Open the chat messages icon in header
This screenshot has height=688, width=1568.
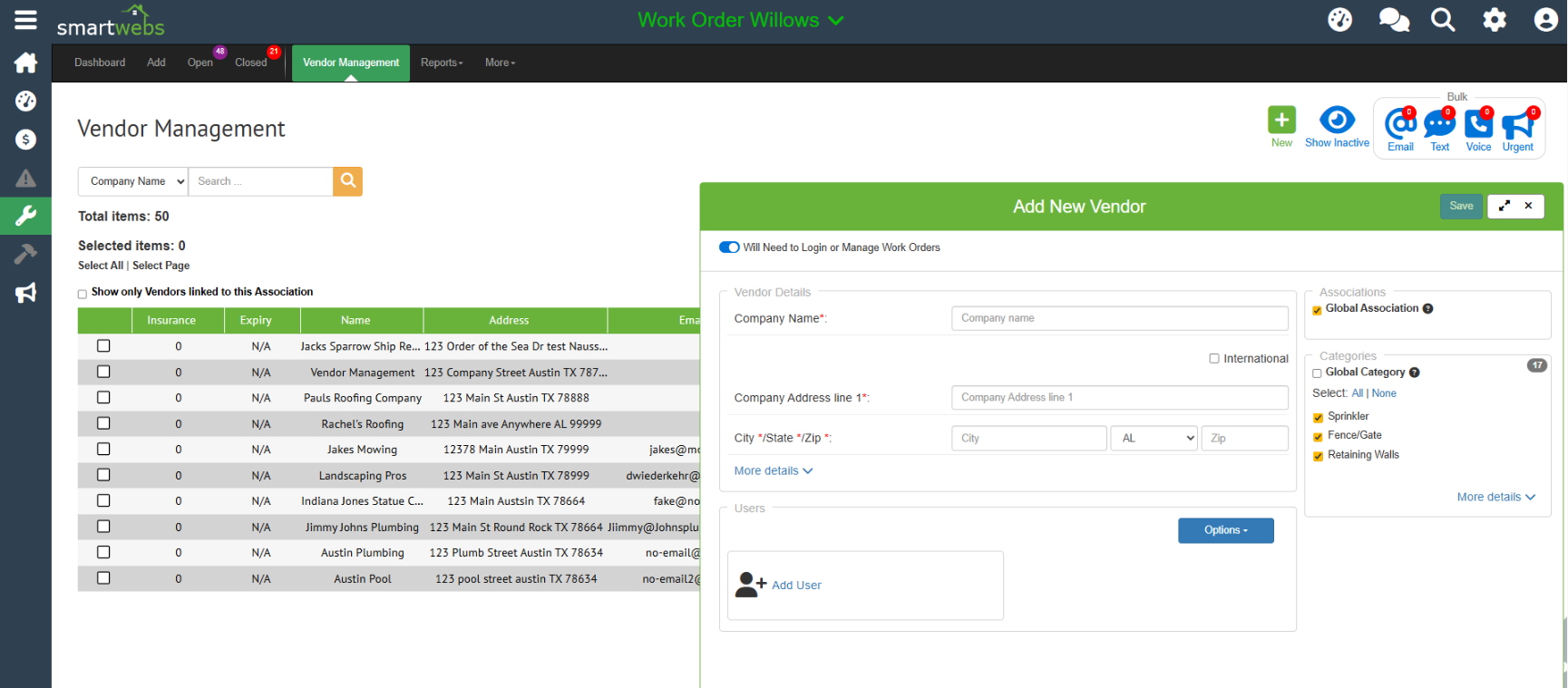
* * * * * * * * *
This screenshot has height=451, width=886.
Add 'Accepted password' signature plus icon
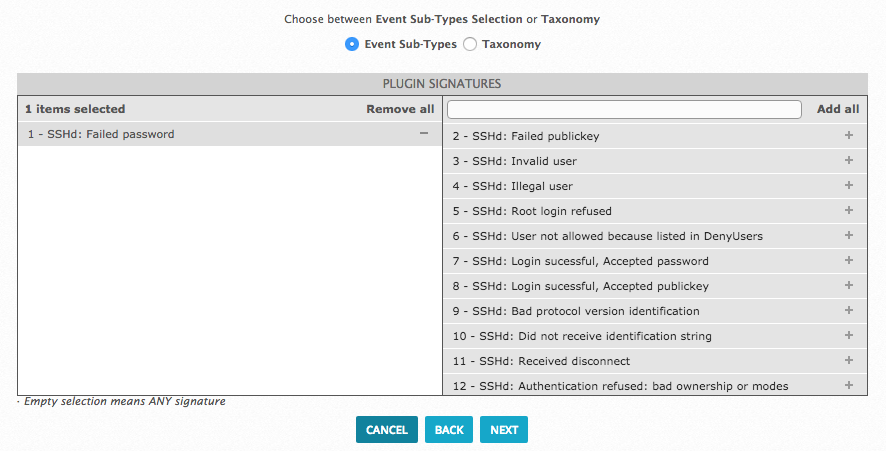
* * * * * * * * *
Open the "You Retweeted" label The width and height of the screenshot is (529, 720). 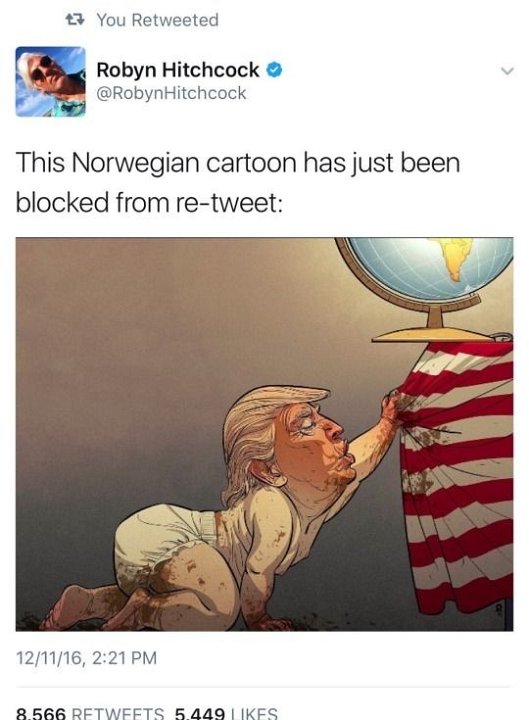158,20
* * * * * * * * *
> **WORK ITEM**
Going down the listing above, begin printing at the line with "Open the chat messages icon in header" and finish with the line with "This screenshot has height=688, width=1568.", exactly as they appear.

> **TASK SOLUTION**
Open the chat messages icon in header
This screenshot has height=688, width=1568.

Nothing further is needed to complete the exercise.